◆ **任務說明**
逐字抄錄下方談《牽阮的手》那篇文章中的一段:從含有「面對創作者對一道題材的著迷、」的字句起,抄到「注、被更多的觀眾珍惜和記得!」為止。

◆ **所附文章**
**********

開眼eWeekly ﹥Content

《牽阮的手》那份創作者堅持的心


面對創作者對一道題材的著迷、甚至投入這麼多的「生命」,那執意要說一個故事,甚至明白來聽的人一定不多、自己還要為這說的慾望賠上多少東西的絕決,該換來的不只是尊敬,更是具體的行動支持。

多年以後,當我們回望2011年,或許會記得它是「說好要起飛說了很久的國片、終於真正沖天的一年」吧!不論是壓境的大軍或立功的小兵,都贏得了面子賺到裡子,更都能掀起討論的熱潮。而眼前,我還剩下一個願望,那就是終於要上映的《牽阮的手》也能分享這樣的關注、被更多的觀眾珍惜和記得!

畢竟,它真的等這天等好久了。還記得去年盛夏,我聽說《無米樂》導演莊益增、顏蘭權的新作完成了,將在台北電影節放映兩場,這部片耗費他們四年、投入所有的身家財產,但因為資金用盡而「上映日遙遙無期」。那之後一等就是一年多。直到今年十月,《牽阮的手》將上院線的消息隨著【《無米樂》導演的一封信】從我的三個不同朋友處轉來,接著在十月二十九日、2011年同志大遊行那天(真特別的緣份),我終於有幸先見到它了。

讓我震動的其實不只是故事,還有那份創作者堅持的心。《牽阮的手》記錄了「田媽媽」田孟淑女士與田朝明醫師,兩人既是台灣民主運動數十年來的推手和見證人,更是一段相差十六歲、當年出身距千里的,最後卻延燒超過半世紀的私奔之戀的男女主角。在信裡,莊子導演(莊益增)形容它是「一部橫跨戰後60年的愛情史詩紀錄片,比《無米樂》困難好幾倍」。但其實,那當中史料的飽滿和「真相」織起的網,又更讓人屏息。切換在動盪時代的兒女情、和斑斑血淚的理想夢之間,以不必煽情已撼人的口吻說了個既小又大的故事,兩位導演為求細節符實、事必躬親,甚至「很沒概念地以為動畫並不難做」而跳入另一個無底坑……這當中的創作魂讓我敬佩,更要為之疾呼。

所以,先記住我這段話吧:面對一個創作者對一道題材的著迷、甚至投入這麼多的「生命」,那執意要說一個故事,甚至明白來聽的人一定不多、自己還要為這說的慾望賠上多少東西的絕決,該換來的不只是尊敬,更是具體的行動支持。

**********

◆ **資料摘錄**
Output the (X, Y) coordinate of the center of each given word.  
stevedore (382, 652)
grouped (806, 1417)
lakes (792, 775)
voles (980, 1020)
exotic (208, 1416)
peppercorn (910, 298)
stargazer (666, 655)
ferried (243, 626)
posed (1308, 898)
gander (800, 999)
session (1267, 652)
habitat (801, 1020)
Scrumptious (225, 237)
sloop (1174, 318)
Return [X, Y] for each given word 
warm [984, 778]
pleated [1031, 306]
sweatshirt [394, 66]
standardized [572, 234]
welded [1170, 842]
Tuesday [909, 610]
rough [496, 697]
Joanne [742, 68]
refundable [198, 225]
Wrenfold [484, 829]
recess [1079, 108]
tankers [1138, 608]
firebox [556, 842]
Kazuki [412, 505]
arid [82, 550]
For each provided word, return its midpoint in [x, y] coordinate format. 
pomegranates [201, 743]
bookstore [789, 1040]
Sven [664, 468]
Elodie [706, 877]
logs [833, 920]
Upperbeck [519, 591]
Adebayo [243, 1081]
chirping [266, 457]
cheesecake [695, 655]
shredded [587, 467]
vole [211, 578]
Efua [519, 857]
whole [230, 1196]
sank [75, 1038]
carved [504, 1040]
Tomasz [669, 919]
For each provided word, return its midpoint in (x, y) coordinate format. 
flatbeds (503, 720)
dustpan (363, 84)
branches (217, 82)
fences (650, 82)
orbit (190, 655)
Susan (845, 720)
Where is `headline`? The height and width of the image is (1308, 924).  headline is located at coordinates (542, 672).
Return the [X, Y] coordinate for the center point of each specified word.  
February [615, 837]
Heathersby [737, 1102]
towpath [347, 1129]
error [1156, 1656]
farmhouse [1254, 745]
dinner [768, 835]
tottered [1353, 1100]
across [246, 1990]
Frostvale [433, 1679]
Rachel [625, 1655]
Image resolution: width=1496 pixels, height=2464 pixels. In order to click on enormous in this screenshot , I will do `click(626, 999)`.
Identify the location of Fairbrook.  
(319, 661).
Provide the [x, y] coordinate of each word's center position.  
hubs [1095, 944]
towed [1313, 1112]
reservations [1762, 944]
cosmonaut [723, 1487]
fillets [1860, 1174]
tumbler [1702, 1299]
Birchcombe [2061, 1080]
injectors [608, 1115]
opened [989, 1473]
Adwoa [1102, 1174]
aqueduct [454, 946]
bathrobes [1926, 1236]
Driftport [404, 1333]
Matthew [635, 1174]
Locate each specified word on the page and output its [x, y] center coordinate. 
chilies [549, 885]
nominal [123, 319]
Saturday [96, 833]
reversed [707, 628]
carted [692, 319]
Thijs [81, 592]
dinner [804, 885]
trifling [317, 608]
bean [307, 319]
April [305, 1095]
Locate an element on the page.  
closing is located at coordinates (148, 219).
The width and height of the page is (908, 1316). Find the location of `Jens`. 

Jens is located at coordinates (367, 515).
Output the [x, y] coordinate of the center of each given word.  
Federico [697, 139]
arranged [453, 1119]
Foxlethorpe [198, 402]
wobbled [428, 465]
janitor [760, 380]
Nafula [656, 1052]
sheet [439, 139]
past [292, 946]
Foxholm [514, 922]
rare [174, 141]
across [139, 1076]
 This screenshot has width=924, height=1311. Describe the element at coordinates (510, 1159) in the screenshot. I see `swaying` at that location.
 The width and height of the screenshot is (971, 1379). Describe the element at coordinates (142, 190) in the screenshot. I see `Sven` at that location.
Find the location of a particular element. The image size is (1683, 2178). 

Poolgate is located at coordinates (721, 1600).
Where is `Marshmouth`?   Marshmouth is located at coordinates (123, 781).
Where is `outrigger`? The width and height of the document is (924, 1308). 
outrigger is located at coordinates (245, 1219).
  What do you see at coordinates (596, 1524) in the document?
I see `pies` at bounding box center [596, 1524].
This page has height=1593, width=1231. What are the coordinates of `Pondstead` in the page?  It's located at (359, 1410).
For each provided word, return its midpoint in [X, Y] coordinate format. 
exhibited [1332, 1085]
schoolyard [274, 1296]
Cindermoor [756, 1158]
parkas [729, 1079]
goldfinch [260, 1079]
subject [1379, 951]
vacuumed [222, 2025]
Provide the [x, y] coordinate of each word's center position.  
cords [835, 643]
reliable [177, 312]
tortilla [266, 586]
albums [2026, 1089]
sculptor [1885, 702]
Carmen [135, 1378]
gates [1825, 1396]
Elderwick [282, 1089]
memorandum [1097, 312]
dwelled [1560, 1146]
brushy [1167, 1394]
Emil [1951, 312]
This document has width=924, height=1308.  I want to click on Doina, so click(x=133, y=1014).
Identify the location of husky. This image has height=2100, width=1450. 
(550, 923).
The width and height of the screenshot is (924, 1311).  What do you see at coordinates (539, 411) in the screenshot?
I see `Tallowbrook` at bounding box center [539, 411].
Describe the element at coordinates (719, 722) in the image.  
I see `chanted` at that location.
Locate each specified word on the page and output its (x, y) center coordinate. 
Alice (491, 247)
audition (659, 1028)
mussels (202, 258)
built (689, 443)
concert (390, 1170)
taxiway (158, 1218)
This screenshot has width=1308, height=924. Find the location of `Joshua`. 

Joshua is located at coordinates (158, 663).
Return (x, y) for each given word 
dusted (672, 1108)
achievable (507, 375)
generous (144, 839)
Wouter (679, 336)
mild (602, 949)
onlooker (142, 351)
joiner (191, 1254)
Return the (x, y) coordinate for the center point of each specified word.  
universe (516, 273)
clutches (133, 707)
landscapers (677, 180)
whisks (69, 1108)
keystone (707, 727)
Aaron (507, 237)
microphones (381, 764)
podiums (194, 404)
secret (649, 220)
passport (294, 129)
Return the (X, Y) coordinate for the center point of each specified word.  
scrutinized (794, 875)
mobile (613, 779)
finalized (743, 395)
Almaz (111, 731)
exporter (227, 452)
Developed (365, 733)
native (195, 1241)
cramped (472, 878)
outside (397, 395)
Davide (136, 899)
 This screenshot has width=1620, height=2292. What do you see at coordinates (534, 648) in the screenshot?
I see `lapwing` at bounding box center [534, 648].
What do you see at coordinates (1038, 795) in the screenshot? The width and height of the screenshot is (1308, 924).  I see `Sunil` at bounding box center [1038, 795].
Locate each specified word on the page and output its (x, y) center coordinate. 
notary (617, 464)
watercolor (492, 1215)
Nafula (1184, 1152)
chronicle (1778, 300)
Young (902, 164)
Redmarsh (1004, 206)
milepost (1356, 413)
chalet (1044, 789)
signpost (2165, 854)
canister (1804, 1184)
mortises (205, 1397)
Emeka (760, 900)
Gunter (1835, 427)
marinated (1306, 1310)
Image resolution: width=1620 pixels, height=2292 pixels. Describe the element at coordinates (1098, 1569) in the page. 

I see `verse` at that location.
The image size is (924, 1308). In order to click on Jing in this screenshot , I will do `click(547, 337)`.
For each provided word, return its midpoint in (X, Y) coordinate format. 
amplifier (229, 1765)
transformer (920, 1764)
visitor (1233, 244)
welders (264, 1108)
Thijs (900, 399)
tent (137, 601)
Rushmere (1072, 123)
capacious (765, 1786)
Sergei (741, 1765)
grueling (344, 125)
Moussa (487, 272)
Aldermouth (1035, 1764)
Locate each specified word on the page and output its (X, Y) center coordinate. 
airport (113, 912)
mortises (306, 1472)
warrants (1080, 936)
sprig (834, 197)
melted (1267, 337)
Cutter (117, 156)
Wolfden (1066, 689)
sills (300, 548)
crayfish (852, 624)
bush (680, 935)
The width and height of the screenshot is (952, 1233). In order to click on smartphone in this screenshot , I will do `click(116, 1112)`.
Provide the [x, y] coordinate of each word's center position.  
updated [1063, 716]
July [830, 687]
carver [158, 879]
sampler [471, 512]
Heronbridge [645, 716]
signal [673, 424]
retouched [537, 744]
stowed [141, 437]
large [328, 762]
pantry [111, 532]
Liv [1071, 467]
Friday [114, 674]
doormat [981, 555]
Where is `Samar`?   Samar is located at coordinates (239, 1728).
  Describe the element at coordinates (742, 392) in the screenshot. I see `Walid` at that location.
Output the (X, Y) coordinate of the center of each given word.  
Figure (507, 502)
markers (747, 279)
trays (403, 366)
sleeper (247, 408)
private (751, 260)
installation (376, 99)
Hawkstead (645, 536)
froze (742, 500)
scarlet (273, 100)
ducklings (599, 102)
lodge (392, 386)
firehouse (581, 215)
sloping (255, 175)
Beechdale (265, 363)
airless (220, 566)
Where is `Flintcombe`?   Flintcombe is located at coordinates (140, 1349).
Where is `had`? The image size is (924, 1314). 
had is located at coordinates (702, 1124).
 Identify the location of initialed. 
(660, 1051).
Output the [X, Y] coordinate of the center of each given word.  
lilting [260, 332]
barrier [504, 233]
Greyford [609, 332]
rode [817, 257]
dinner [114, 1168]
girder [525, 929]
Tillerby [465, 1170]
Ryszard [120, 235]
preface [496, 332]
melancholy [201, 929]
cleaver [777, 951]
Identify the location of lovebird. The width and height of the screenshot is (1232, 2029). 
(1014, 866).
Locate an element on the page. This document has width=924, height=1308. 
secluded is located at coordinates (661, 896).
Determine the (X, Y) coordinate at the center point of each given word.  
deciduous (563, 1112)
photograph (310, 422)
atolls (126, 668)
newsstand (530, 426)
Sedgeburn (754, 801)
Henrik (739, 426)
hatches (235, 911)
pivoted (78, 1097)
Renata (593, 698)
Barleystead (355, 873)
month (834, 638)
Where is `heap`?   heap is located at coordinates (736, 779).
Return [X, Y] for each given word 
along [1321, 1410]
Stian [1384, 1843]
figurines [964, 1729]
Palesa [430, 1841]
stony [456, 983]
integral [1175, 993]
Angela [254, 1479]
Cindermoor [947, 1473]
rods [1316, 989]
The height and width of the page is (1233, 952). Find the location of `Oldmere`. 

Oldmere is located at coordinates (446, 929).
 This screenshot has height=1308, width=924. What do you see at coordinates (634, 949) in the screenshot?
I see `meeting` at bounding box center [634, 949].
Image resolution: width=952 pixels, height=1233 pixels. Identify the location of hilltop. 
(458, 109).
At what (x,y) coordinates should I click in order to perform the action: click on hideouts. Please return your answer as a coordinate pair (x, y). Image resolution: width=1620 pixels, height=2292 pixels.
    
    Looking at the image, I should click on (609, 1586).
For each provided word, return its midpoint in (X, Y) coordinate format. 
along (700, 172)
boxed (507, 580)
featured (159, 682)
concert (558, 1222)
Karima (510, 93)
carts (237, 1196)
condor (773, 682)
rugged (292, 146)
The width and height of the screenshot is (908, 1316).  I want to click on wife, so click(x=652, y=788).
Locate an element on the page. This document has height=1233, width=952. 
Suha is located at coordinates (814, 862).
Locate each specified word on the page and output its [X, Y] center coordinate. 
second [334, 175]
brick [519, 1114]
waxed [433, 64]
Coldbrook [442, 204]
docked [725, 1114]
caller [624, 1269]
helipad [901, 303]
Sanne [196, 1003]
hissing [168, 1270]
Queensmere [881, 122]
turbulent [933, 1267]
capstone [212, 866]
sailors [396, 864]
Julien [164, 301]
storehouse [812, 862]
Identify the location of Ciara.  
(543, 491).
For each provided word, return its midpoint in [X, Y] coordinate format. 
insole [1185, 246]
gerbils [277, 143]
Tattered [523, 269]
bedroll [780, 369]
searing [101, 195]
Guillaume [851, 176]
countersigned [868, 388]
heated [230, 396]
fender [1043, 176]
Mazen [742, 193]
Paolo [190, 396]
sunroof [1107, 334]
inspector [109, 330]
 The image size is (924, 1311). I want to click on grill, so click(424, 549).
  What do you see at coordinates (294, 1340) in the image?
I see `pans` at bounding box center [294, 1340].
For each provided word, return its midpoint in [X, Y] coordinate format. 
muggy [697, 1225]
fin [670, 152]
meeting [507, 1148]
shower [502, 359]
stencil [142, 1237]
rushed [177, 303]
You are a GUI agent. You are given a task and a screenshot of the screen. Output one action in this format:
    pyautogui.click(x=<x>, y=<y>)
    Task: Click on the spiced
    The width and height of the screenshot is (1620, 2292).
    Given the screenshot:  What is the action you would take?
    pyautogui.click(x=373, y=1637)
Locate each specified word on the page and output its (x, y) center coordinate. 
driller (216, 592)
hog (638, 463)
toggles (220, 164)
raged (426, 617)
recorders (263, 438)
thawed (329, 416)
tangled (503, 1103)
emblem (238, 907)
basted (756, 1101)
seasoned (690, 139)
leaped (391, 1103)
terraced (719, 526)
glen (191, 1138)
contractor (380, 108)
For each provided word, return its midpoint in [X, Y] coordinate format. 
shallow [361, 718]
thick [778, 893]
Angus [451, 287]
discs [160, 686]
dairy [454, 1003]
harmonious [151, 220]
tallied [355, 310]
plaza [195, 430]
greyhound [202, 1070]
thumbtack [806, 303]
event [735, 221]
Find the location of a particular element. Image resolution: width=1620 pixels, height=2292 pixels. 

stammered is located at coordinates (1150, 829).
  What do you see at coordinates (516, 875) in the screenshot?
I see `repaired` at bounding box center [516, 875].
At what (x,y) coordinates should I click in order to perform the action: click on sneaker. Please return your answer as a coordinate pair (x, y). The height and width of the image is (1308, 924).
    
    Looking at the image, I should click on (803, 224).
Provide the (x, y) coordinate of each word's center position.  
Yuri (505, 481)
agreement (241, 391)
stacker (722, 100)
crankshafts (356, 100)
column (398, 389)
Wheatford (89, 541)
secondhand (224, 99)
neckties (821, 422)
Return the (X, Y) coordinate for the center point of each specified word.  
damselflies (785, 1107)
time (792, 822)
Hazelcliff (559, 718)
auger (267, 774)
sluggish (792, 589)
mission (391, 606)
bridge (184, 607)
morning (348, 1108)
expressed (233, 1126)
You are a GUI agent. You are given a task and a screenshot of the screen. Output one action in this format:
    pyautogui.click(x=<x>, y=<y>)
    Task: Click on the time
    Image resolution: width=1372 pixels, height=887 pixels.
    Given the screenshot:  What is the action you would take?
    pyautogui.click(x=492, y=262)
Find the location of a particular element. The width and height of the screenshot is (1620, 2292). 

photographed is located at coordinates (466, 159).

**********

◆ **結果**
面對創作者對一道題材的著迷、甚至投入這麼多的「生命」,那執意要說一個故事,甚至明白來聽的人一定不多、自己還要為這說的慾望賠上多少東西的絕決,該換來的不只是尊敬,更是具體的行動支持。

多年以後,當我們回望2011年,或許會記得它是「說好要起飛說了很久的國片、終於真正沖天的一年」吧!不論是壓境的大軍或立功的小兵,都贏得了面子賺到裡子,更都能掀起討論的熱潮。而眼前,我還剩下一個願望,那就是終於要上映的《牽阮的手》也能分享這樣的關注、被更多的觀眾珍惜和記得!